It is also essential to discuss and contrast the concepts of impact investing and SRI to comprehend this field. Impact investing is the allocation of capital with the expectation of a financial return to produce measurable positive social and environmental impact. While socially responsible investment (SRI) and impact investing both consider ESG data, they differ in their requirement for verifiable social and environmental impact – SRI seeks to employ investment capital responsibly and beneficially, while impact investing necessitates that the change is, as its name implies, significant. In other words, impact investing attempts to proactively “do good” with investments, whereas SRI is limited to “do no harm.”

Climate Change: The Clock is Running

Growing awareness of socially responsible investment has driven NGOs, governments, and other policymakers to position it as a fundamental component of new regulations. Although this is a separate topic, let’s examine some of the significant events that have shaped the responsible era.

The United Nations Conference on the Human Environment, held in Stockholm in 1972, was the first worldwide conference to make the environment a prominent concern. Participants adopted a set of environmental management principles, which included the Stockholm Declaration. The latter elevated environmental issues to the forefront of the international agenda and marked the beginning of a dialogue between industrialized and developing countries on the relationship between economic growth, air, water, and ocean pollution, and the well-being of people worldwide.

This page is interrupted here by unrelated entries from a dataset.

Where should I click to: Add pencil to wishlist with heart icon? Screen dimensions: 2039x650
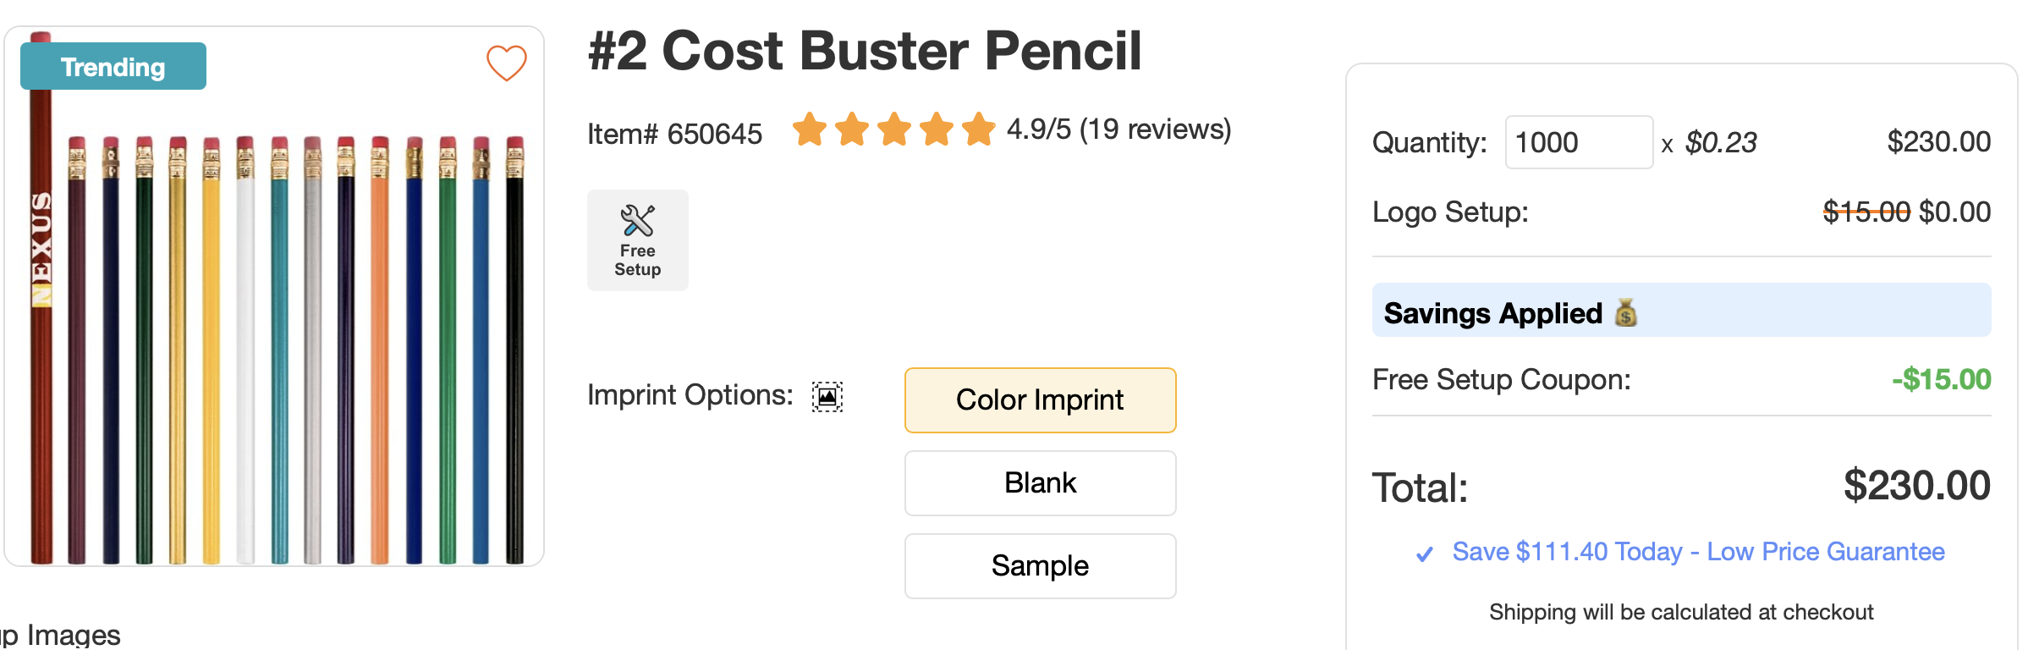click(506, 63)
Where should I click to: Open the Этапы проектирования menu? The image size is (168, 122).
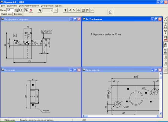click(29, 6)
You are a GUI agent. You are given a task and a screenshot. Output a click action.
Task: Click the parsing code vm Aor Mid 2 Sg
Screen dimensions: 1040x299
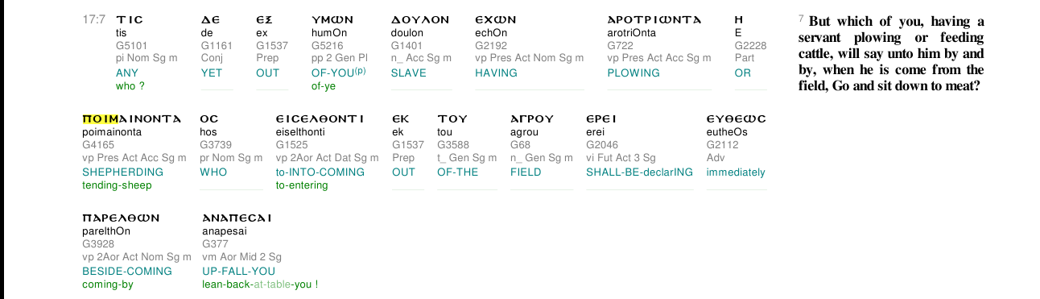(241, 257)
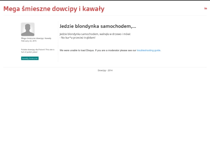Click the 'full of polish jokes!' text line
The width and height of the screenshot is (210, 157).
(29, 52)
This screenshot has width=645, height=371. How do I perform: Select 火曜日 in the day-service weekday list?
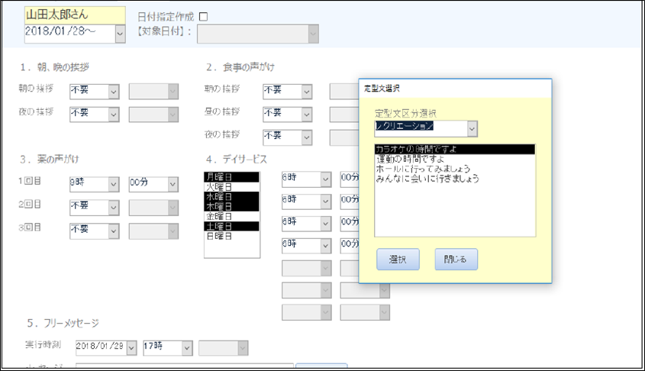coord(217,186)
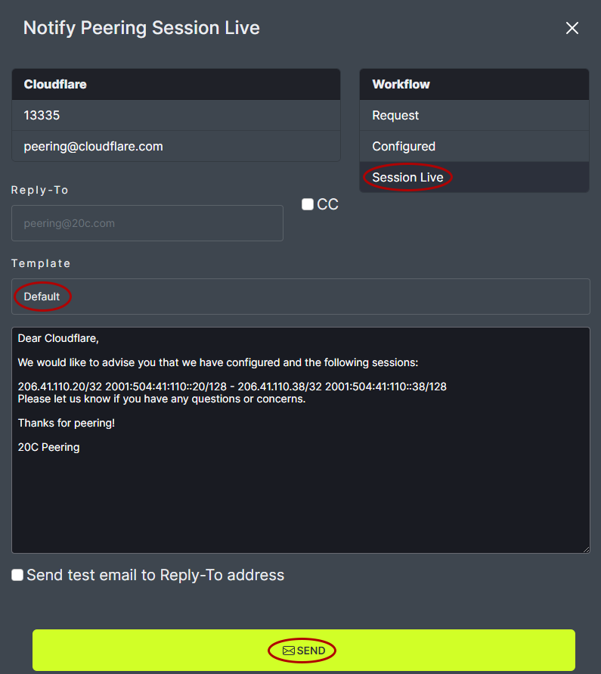Screen dimensions: 601x674
Task: Click the peering@cloudflare.com address row
Action: point(176,147)
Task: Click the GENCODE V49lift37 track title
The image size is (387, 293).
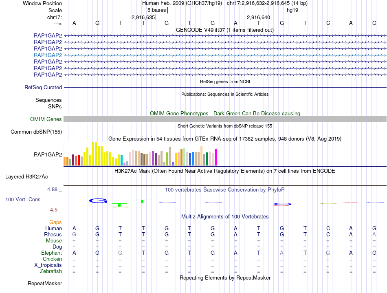Action: pos(225,30)

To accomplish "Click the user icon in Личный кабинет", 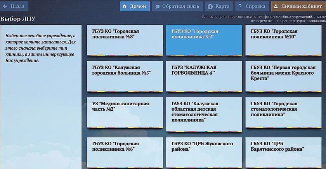I will coord(276,7).
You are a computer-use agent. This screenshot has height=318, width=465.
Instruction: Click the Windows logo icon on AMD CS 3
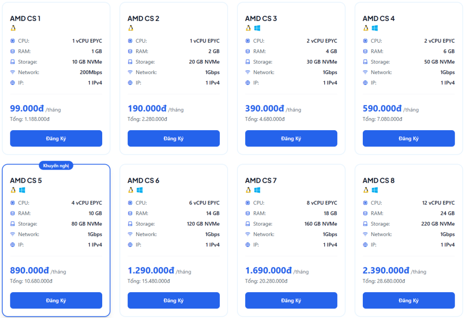(257, 28)
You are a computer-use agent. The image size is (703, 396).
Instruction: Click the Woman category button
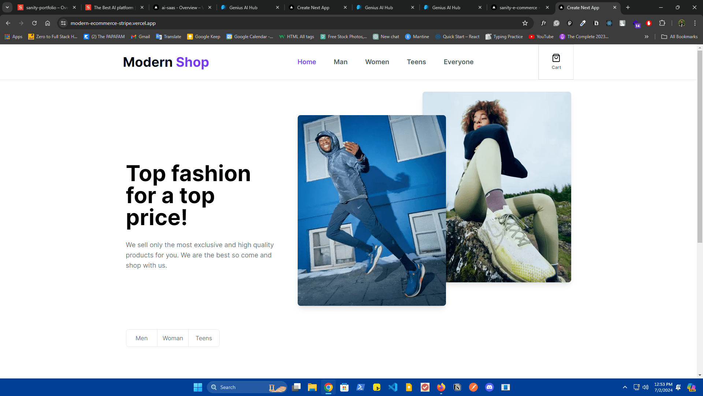tap(172, 338)
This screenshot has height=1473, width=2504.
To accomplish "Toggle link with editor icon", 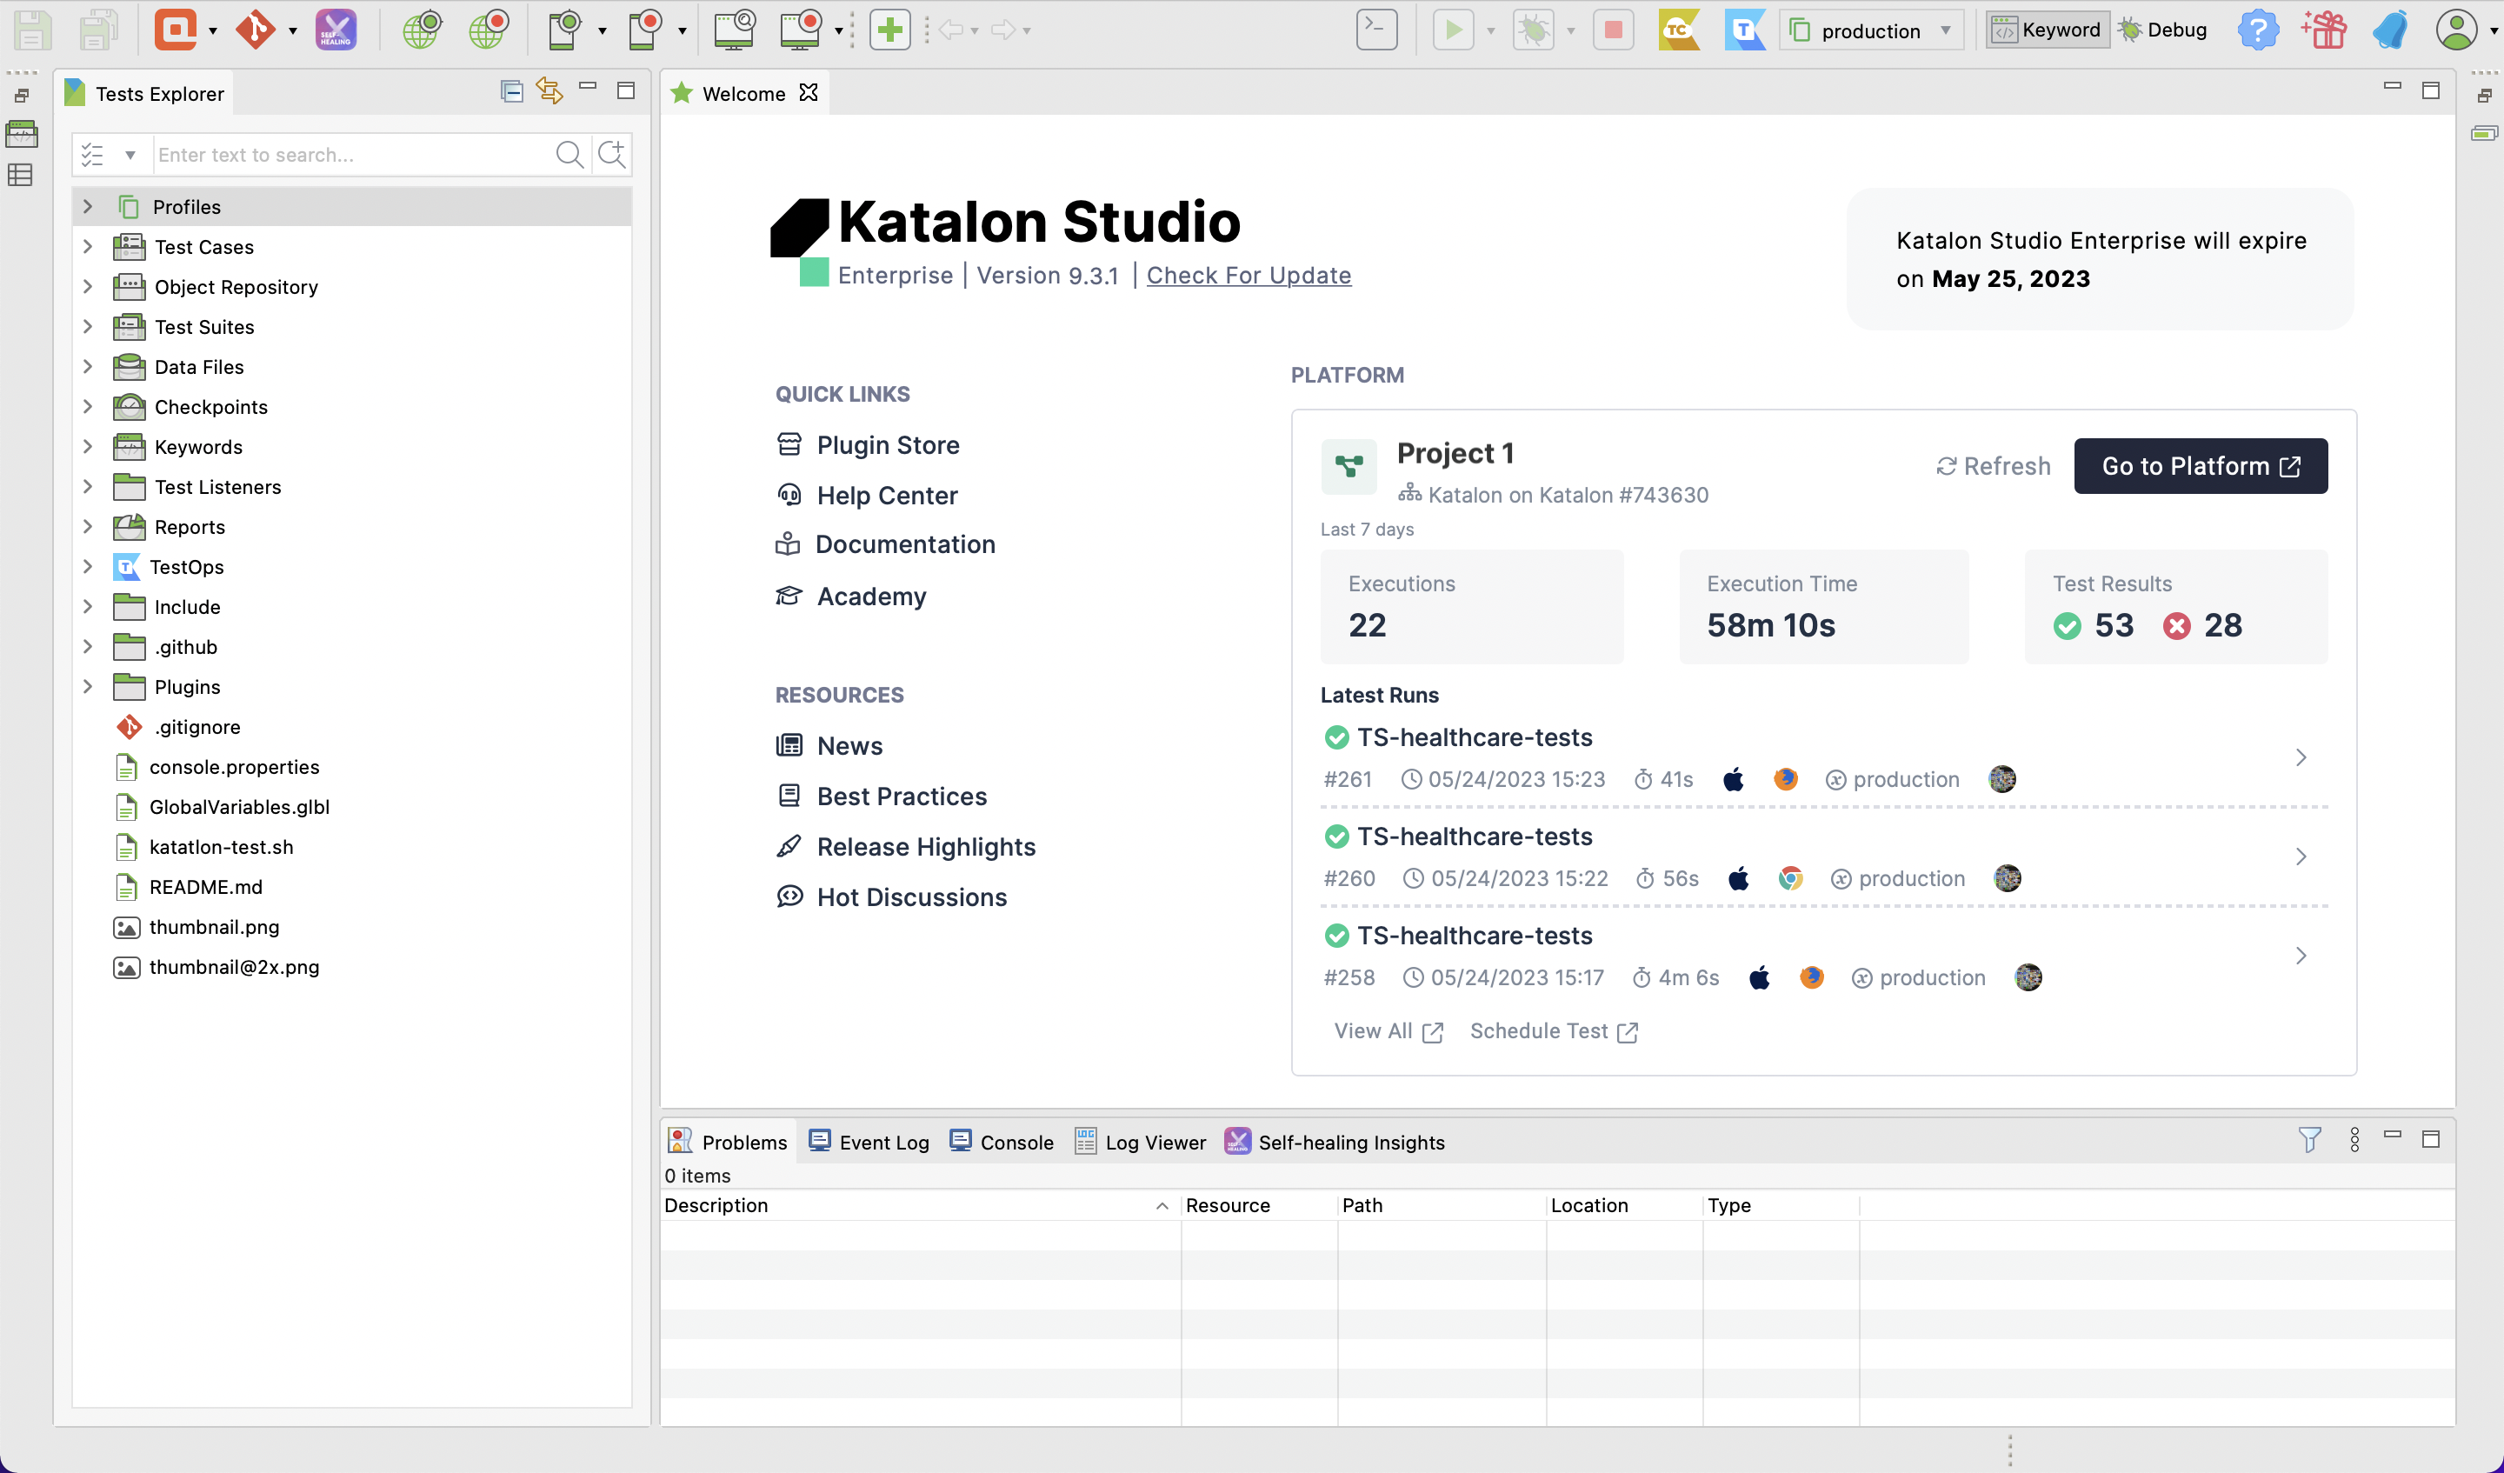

The 1997 adoption of the Kyoto Protocol was an international landmark since it was the first legally binding treaty to reduce greenhouse gas emissions under the United Nations Framework Convention on Climate Change. However, since many major emitters were not part of the Kyoto reduction targets, it only covered about 18% of global emissions.

The 2015 Paris Agreement is the follow-up treaty to the Kyoto protocol and unifies all nations in a joint agreement to restrict global warming to far below 2 degrees Celsius, preferably 1.5 degrees Celsius. This requires net-zero emissions by half of the 21st century. The UN has further estimated that limiting global average temperature increase to 1.5 C requires an emissions reduction of 45% by 2030 (or 25% to limit warming to 2 C).

Unfortunately, governments globally are not on track to deliver. The latest UN update states that the emission reduction activities of all 193 states together – officially called “national determined contributions” – still lead to sizable emissions increase by 2030 of about 14% compared to 2010 – far off the required objectives.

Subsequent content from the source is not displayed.